In ‘messing about’ in Gurambai/Rapid Creek, TopEndSTS have been worrying away at the relations between creeks and universities for some time now. We initially had no formal warrant to be carrying out the work that we have. But we have had an ongoing interest and commitment to learning appropriate forms of conviviality in being involved as STS researchers in the life of this ‘watery place’.
Gurambai has always been a Larrakia place. This is where Old Man Nungalinya lay down, and his wife Binybara lay down next to him. The ancestral creators made this place as they walked the land, got tired and lay down. Where the Old Man placed his elbow is where freshwater now flows. Larrakia people are this place, and have always danced, sang, spoken its existence.
Rapid Creek on the other hand, is entangled within naturalist ontologies enacted in the work of conservationists and land managers working to manage the native ecologies, invasive species, fire and water of Rapid Creek. It also caught up within development logics which have engineered the airport next door, the hotels which skirt the creek, it’s walking trails and the current flow of the watercourse.
It is these second of these – ‘Rapid Creek’ – which is much more familiar to us as TopEndSTS has involved ourselves in the everyday life of this people-place. It is this modern figuration of the creek which brings with it familiar and active politics of contestation between differing parties, waged in a variety of ways. However, an active (cosmo)politics is less readily engaged. Part of our ongoing task in being involved in this place, is to be tuning up ways in which we might work as a cosmopolitically sensitive (in)competent knowers being constituted amidst differing ‘knowns’ in the making. This is quite a difficult positionality to work our way into, and even harder to hold steady. But in paying attention to stops and starts which we encounter in collaborations, we are frequently pulled up short as we bump up against certain undisclosed norms and commitments within the collective life of Gurambai/Rapid Creek.
As our work with the creek has gone on, we have been fortunate in gaining funding to support more active collaboration with those who are likewise entangled in the life of Gurambai/Rapid Creek, working to make visible different knowledge traditions, their data practices and their epistemic concepts. Sometimes this has been working as researchers funded on our own project funded by the Australian Research Council, and at other times being contracted to develop GroundUp monitoring and evaluation of an Urban Waterways project gradually finding its way at Gurambai/Rapid Creek. Early meetings and engagements around this work have been interesting, and seem to have ‘outed’ quite different commitments within the epistemic practices (also done as institutional routines) within these various groups as we’ve sought ways to collaborate. I offer a few brief stories of these beginning collaborations; two of false starts and one of tentative stepping forward.

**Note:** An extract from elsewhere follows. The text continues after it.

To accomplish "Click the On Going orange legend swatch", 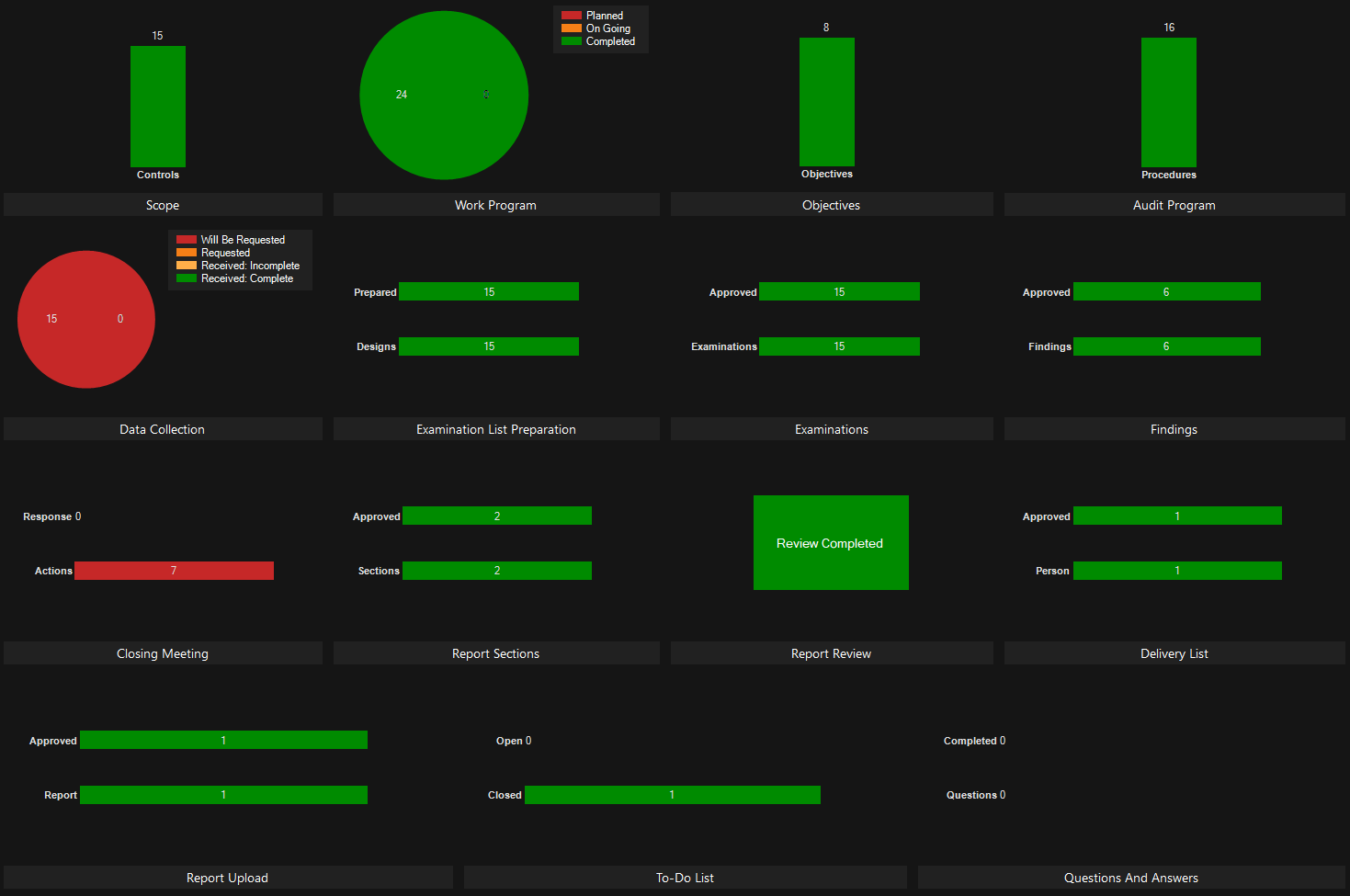I will [x=571, y=28].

i. Missing our meetings with CDU hydrologists
We had been trying to meet to of the hydrologists who were doing a lot of water monitoring work at Rapid Creek. They were initially very happy to chat, but when we tried to get together, finding a time to get together proved elusive. Given everyone’s time pressures, one of the hydrologists suggested he could send a brief rundown of his concerns about the Waterways project, so a meeting wouldn’t be necessary. This was not why we had wanted to meet, but his objections were nonetheless interesting. When the project was beginning, there were a full two and a half days of talk before questions about what we already know about the functioning of these water systems even started to be asked. Working with discipline experts early would have been advisable, and helped to set up a design that made sense. However, this wasn’t what happened and when a decision was made on the project design and funding distribution, this was made in his absence, in a way that didn’t make sense, and with the most significant proportion of funding being allocated to a Larrakia ranger group. He was still very interested in the project, but remains worried that an opportunity was being missed.

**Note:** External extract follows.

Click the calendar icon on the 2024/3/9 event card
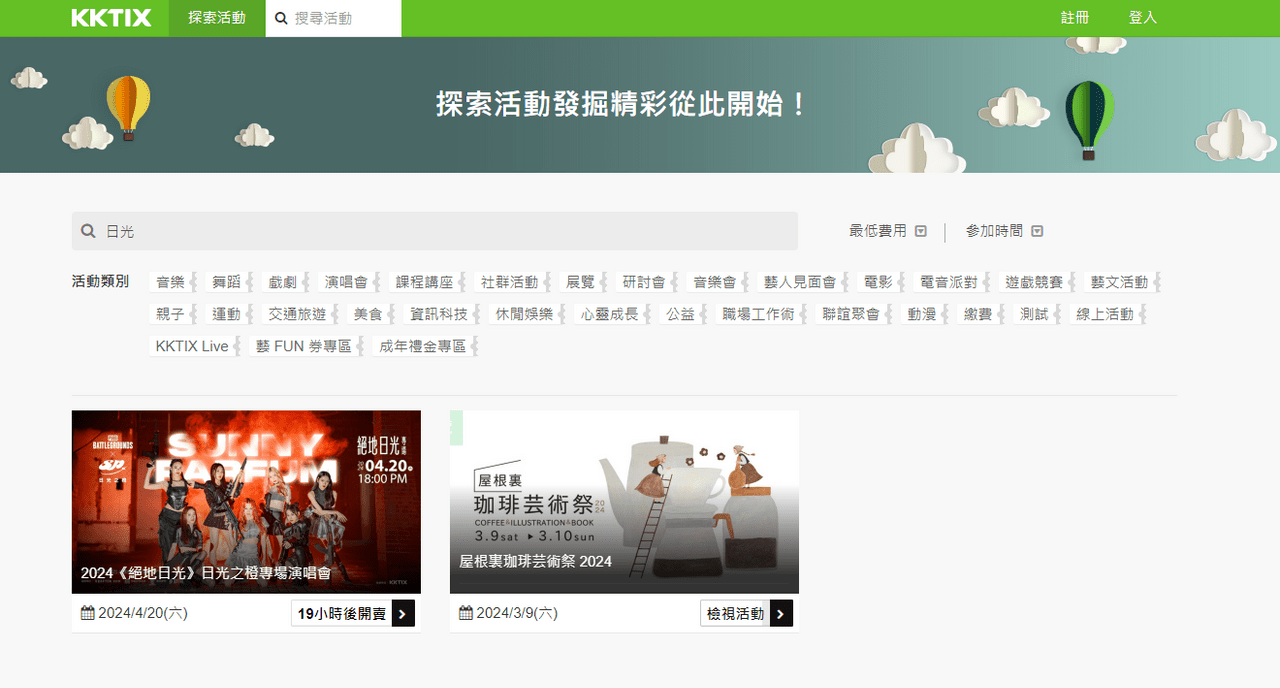 click(466, 613)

ii. Being asked to pause by the Airport Development Group (ADG)
We had also been hoping to have a chat with the environment manager of the ADG. This organisation owned and managed significant areas of land around Rapid Creek. They controlled the airport next door, and manage two airport hotels nearby. Part of their responsibilities include the management of the bushland and riparian environments in within the boundaries of airport lands. As part of funded CDU research work engaging multiple parties to an urban rivers project, we sought an informal meeting to learn from the ADG what might be of interest or benefit to them as we also work with others along the creek, learning about their expert management and care practices. Again, we tried for this meeting on several occasions, but were finally refused on the basis that the ADG could not speak with us until they had an MOU in place with the university, and ‘better understood the ecology of our organisation, including why, how, and where information is used, and to what intent. Until then, we will not be volunteering any information outside of our official channels’. As in the engagements with the hydrologist, we were a little taken aback here, as we had not been intending to be talking about ‘data’ at all. However, this was very much the focus of this group, here and in other settings, with the value of their own, and others, data sets being of significant value to the organisation and their practices, it seems.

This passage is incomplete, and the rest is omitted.